If you want to see the future of your business, take a look at what's going on in the online mulitplayer gaming industry. My hero in this context is Will Wright, creator of SimCity and the Sims--now in its 6th year of spawning and increasingly vibrant customer community and ecosystem. (Sims even has a French stamp in its honor!)
Having watched customers create characters, pets, houses, cities, furniture, objects, etc. in the Sims, Will quickly realized that the next generation of online games could be even-more customer-driven. Coupling that experience with the harsh reality that the complexity and cost of designing online games is escalating out of control, Wright and a small team of crack-game developers have taken a completely different tack in creating Wright's next blockbuster game, code-named Spore. Here's the seminal article by Dave "Fargo" Kosak that describes what Will Wright and his cohorts are up to.
GameSpy: Will Wright Presents Spore... and a New Way to Think About Games It's a "MUST READ!"...
Then, this week, another article reinforced this point. In Tomorrow's Games, Designed by Players as They Play , CNet's John Borland describes similar presentations by Will Wright and by XBox team head, J. Allard at the Entertainment Gathering Conference taking place in LA this week.
In this illustration from Spore, the characters you create inherit their behavior from the behavior of the components you snap together. In this case, both tails and mouths can be used to grasp and manipulate objects.
Based on the amount of buzz Spore is already receiving a year before its launch, it's bound to change the way that multiplayer games are designed and produced. Customers/gamers will create the characters, behavior, vehicles, civilizations and worlds for the games they play!
Good points, Dana--I am not saying that MOST customers will get become involved in co-designing games. If only a small percentage of customers become game co-designers--say 10% of total players--it absolutely changes the complexion/content of the game for all.
There are over 10 million people in the world currently playing multi-player online games. That says that up to 1 million gamers might be seduced into co-designing the games they play. This would dwarf the number of professional developers/designers who are currently involved in creating content, characters, and decor in these games--letting the professional developers focus on creating the underlying behavior and logic of the games as well as honing the tools that end-customers can use to strut their stuff and make these games more personal, idiosyncratic and interesting.
Re: your question about representative demographics, here are some interesting statistics from Edward Castronova's seminal book, Synthetic Worlds.

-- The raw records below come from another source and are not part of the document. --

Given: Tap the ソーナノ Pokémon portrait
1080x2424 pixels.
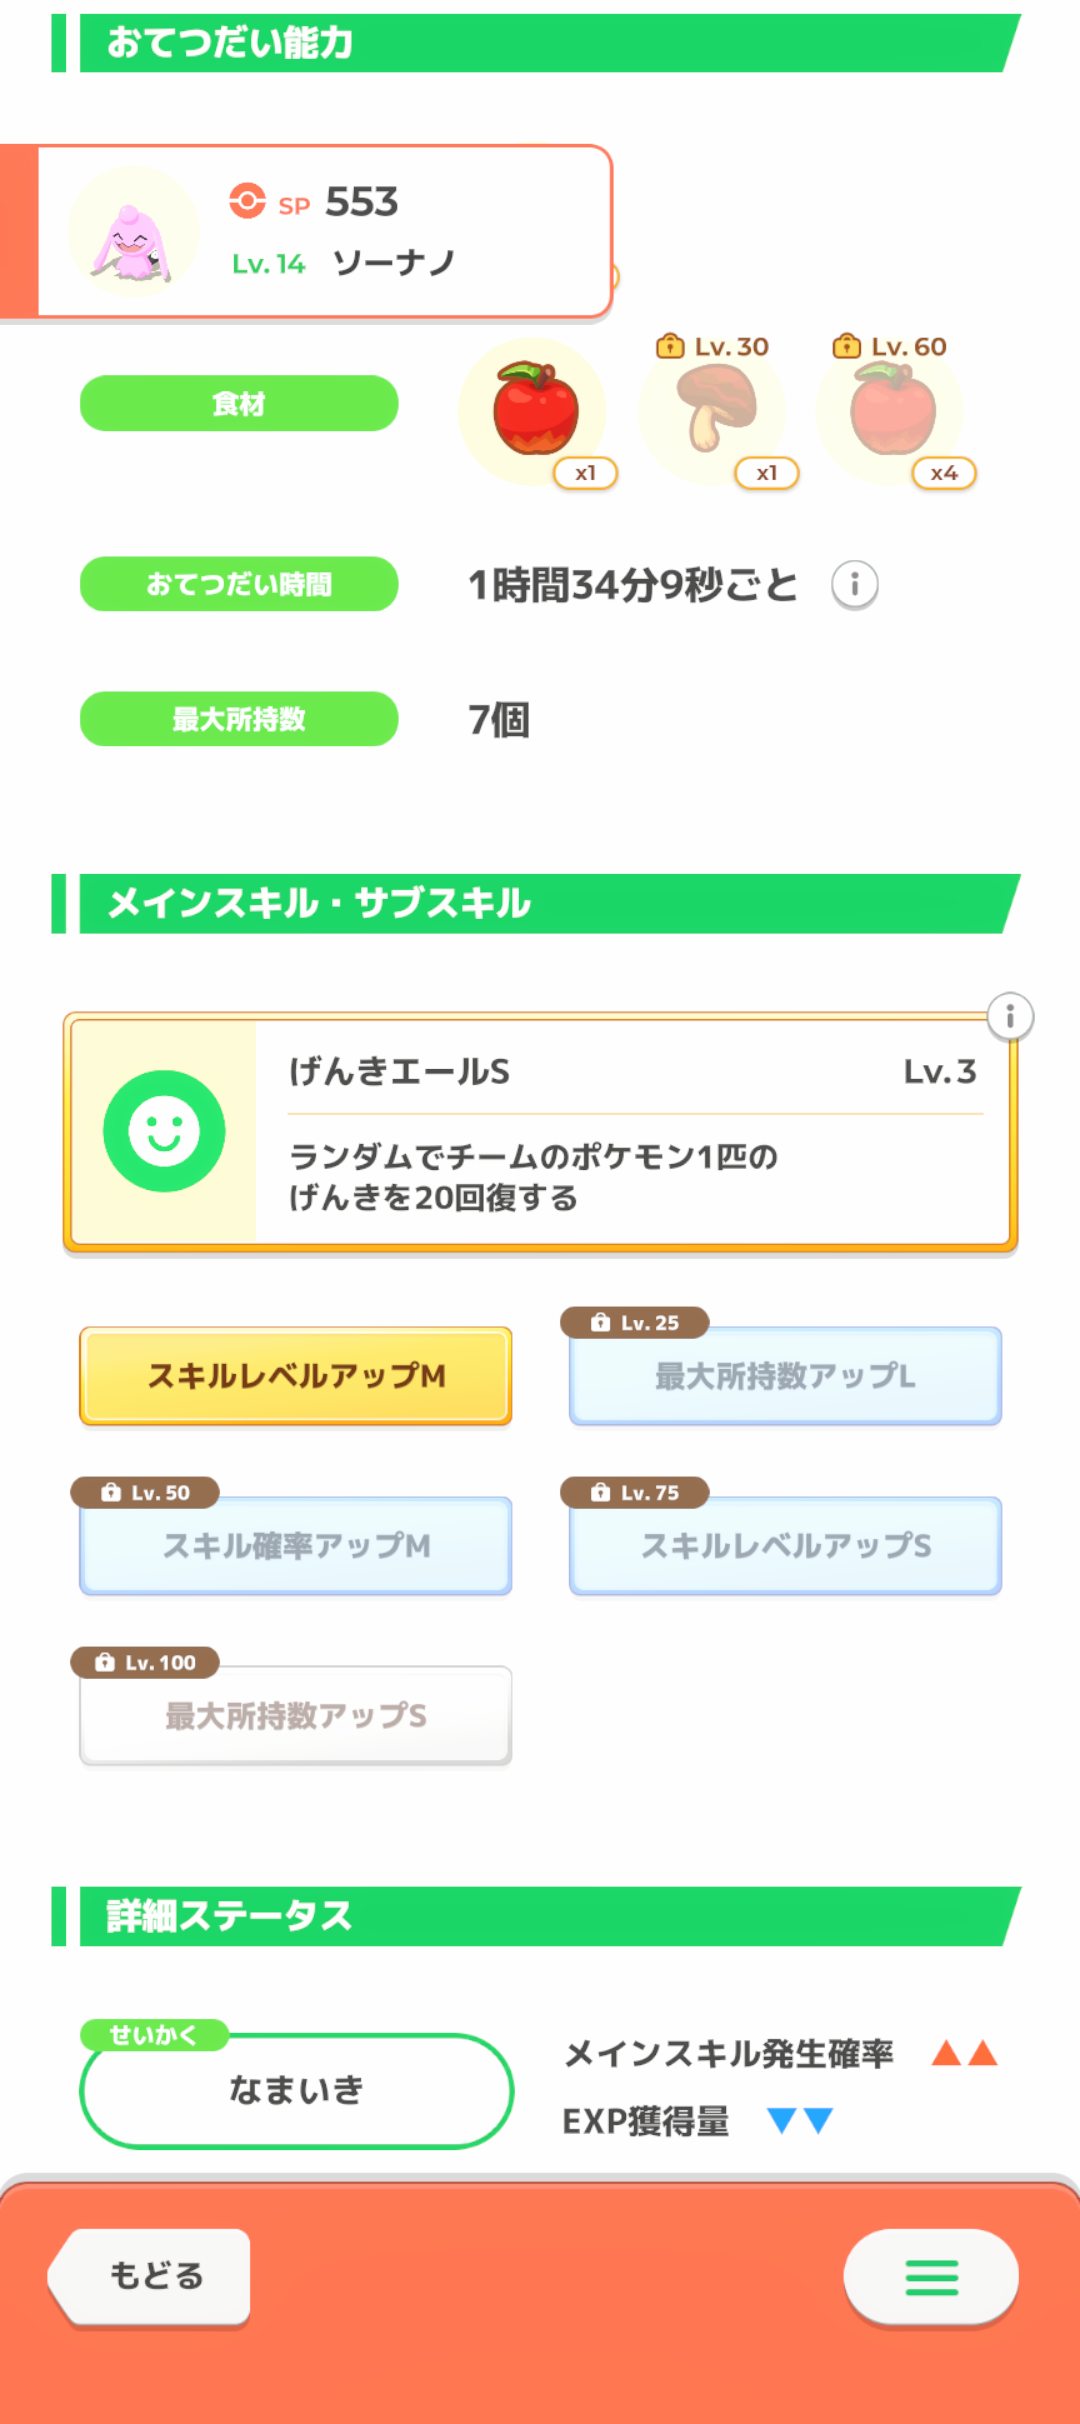Looking at the screenshot, I should [x=133, y=233].
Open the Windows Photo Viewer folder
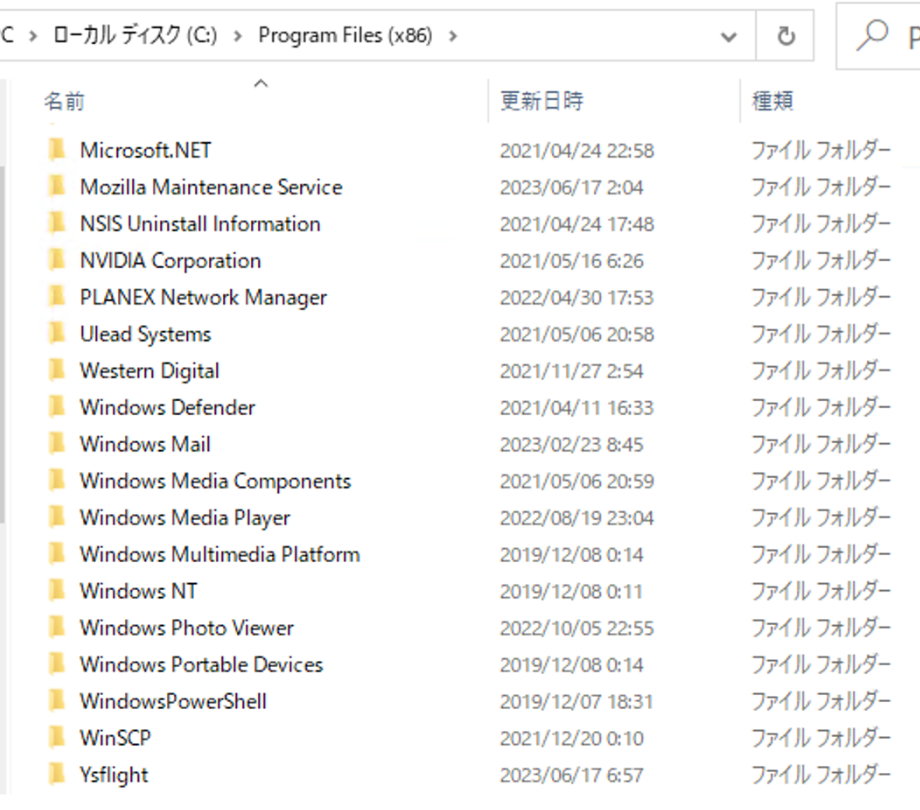Viewport: 920px width, 810px height. coord(186,628)
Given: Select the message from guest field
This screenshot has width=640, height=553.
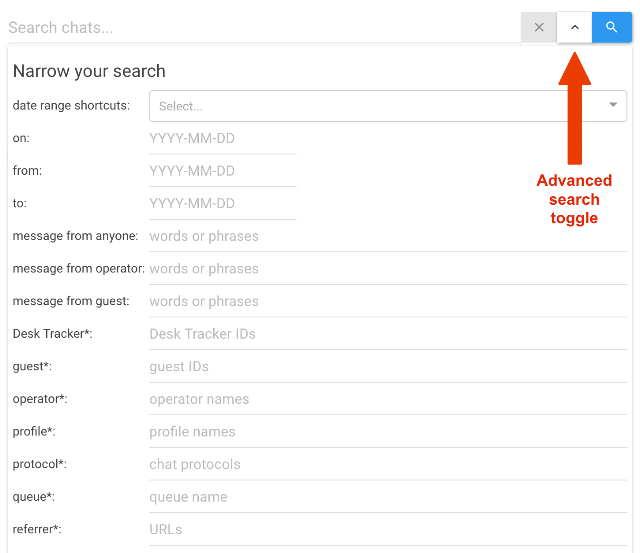Looking at the screenshot, I should pyautogui.click(x=387, y=301).
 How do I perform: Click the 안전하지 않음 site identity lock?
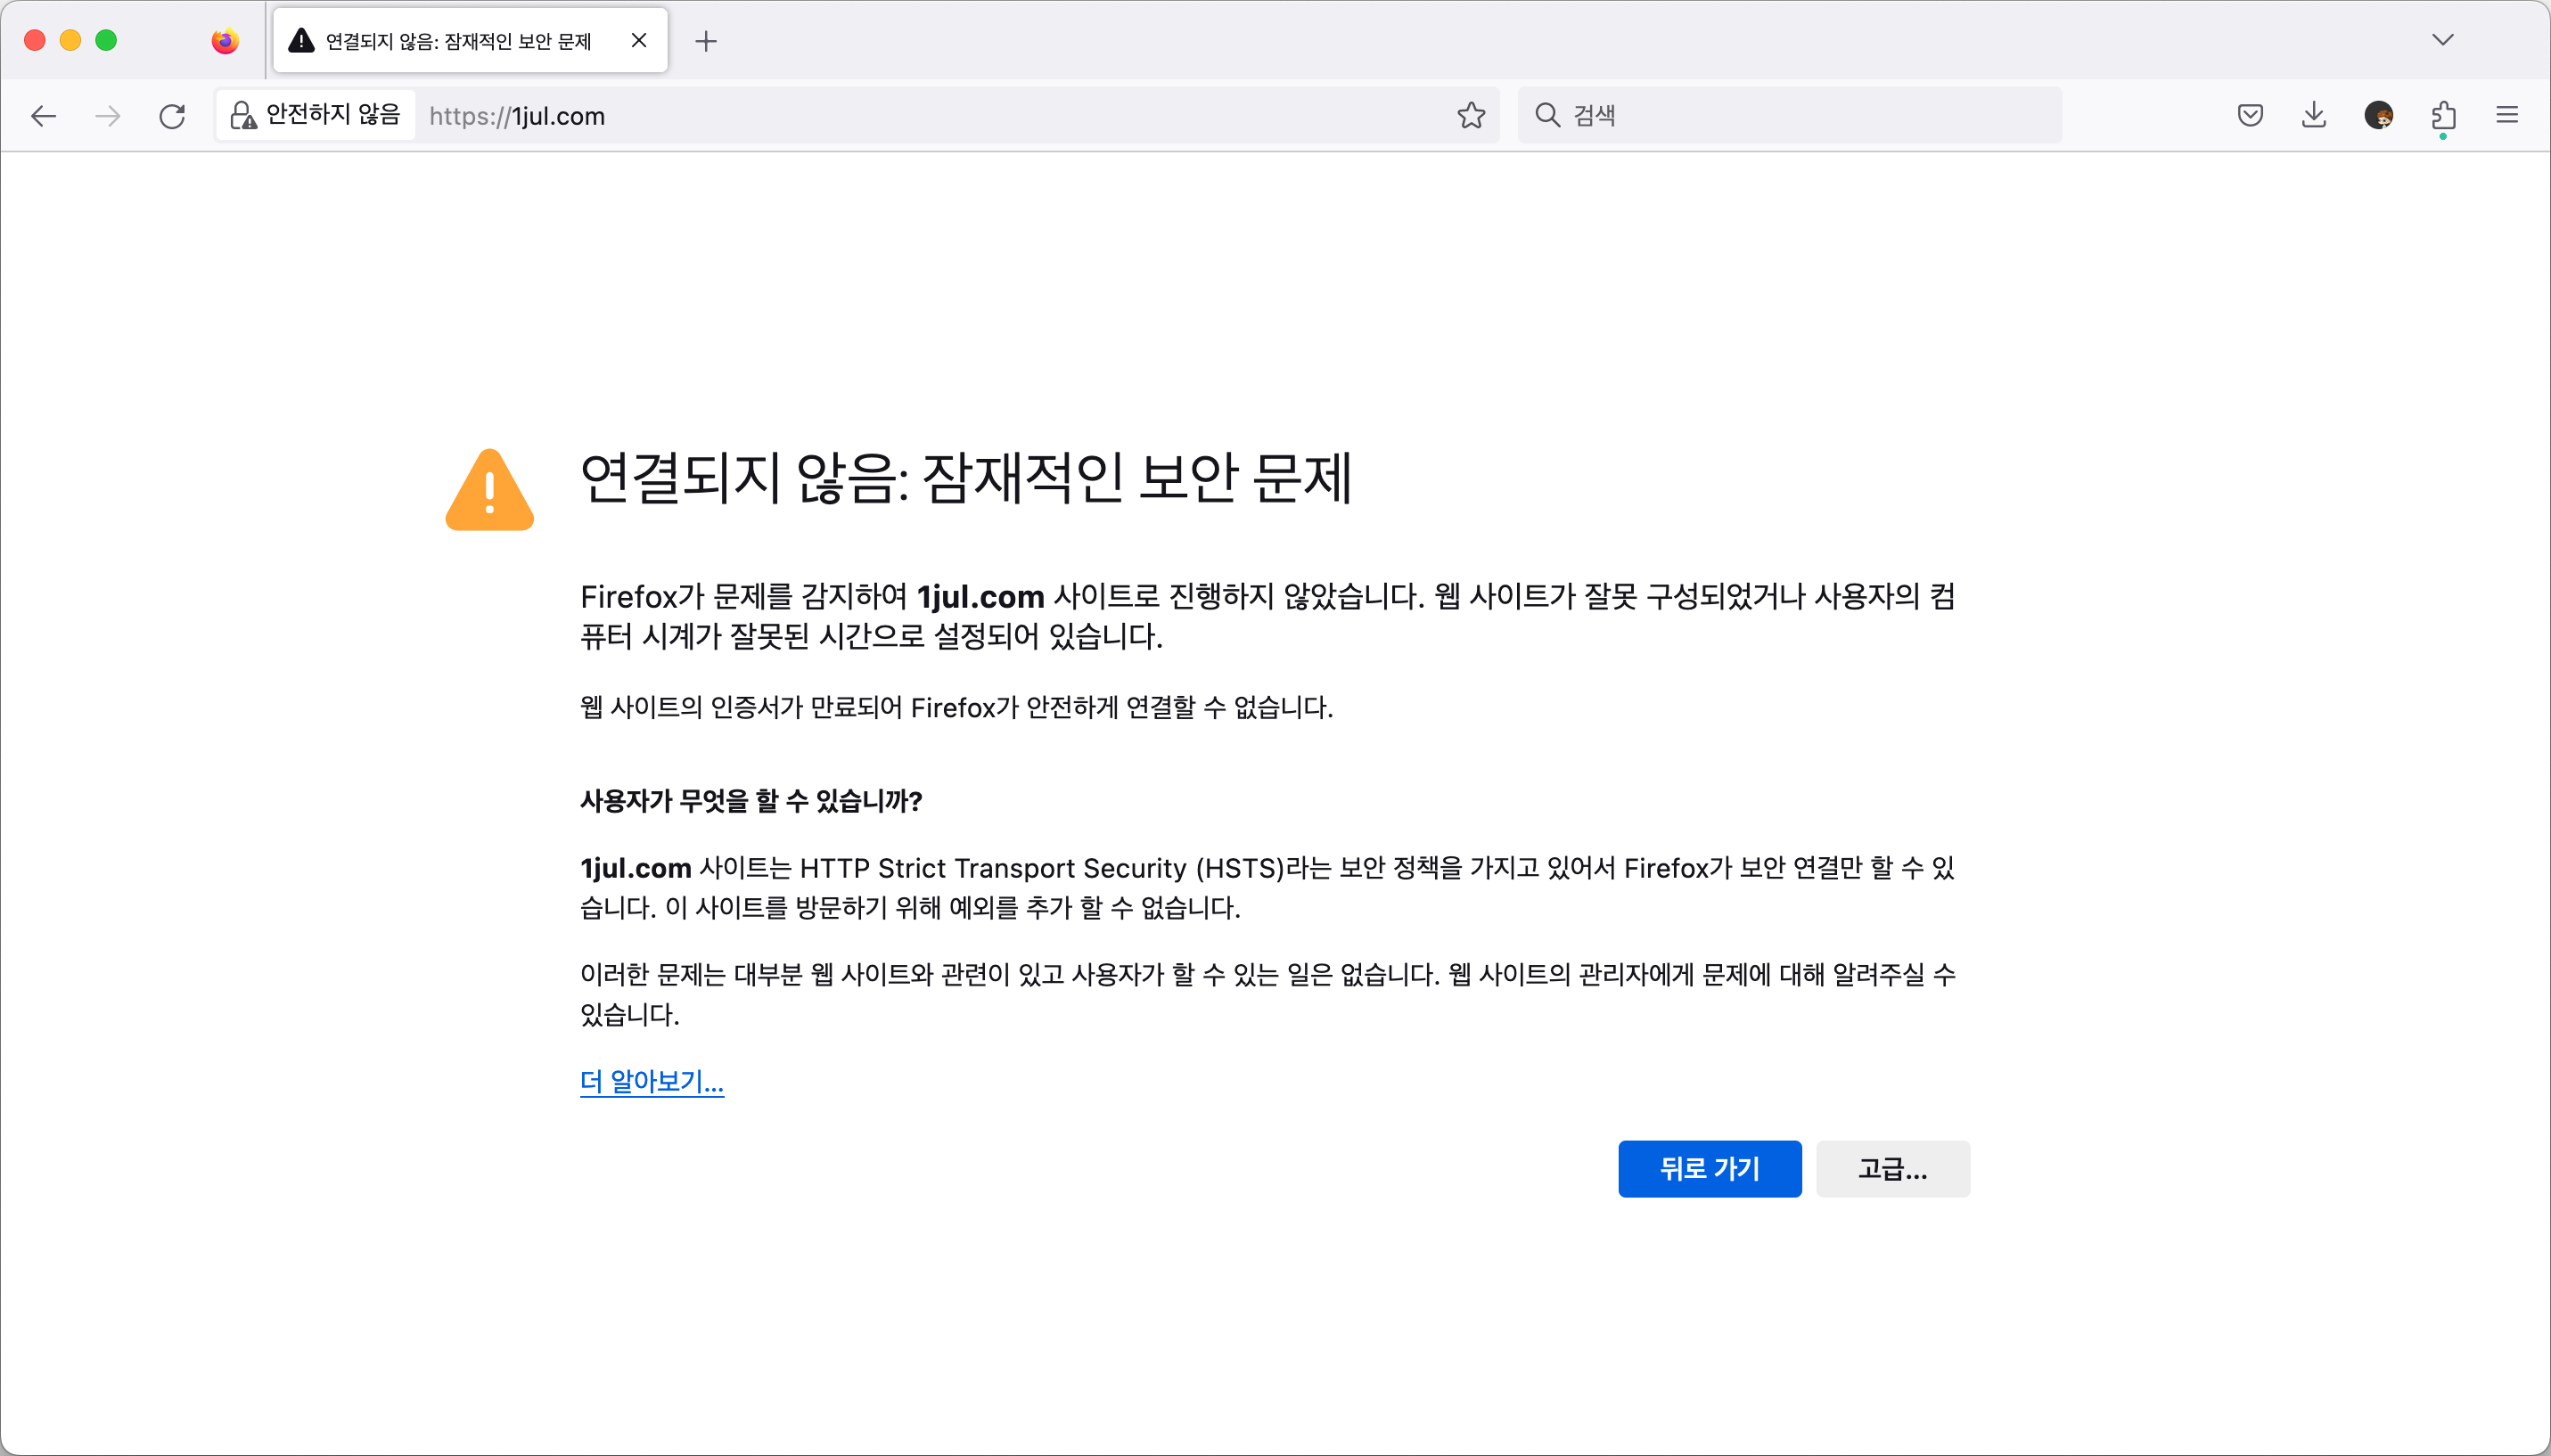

Although he doesn't provide a breakdown of demographics for players of MMPORG's only in the book, according to Edward Castronova,
- “The people who play video or computer games in the U.S. alone, now represent over 50% of the population over age 6.
- The average game player is 29 years old
- 43% of game players are women
- 97% of games are purchased by adults over age 18
- 60% of parents play games with their children at least once a month ”
(From: Synthetic Worlds: The Business and Culture of Online Games, Edward Castronova, The University of Chicago Press, 2005, p. 57)
Yes, it's true that "shoot em up" games abound..and Spore will contain its share of "shoot em up" capabilities... But it's also true, according to Castronova, that many players prefer to relate to other players--not just to annihilate them.
Thanks for your thoughts!
Patty
Posted by: Patty Seybold | February 09, 2006 at 08:39 PM
Not sure that voyeur/browser based behavior types, at any given age, relative to the experience, will be doing much designing; isn't that why they play, rather than design to begin with? Yes I get the intrigue to the adult participants, but again, is the mass of audience, adult, or, younger? The buzz here may not be overblown at some future time, but for the foreseeable future, isn't the lack of such rudimentary needs as bandwidth going to be a factor? SIMS is fun, for a prescribed length and then it becomes less fun, simply allowing a change of scenery or behavior doesn't really pep it up much- yes, theoretically it should, but when we actually measure it in the marketplace of the real my doubts include such things as why shoot em ups are so popular versus non shoot em ups like SIMS?
Don't know any final verdicts, just looking over the content of Borlands article and Kosaks article my reaction is that the scene may be skewed and lack objective balance in the actual marketplace?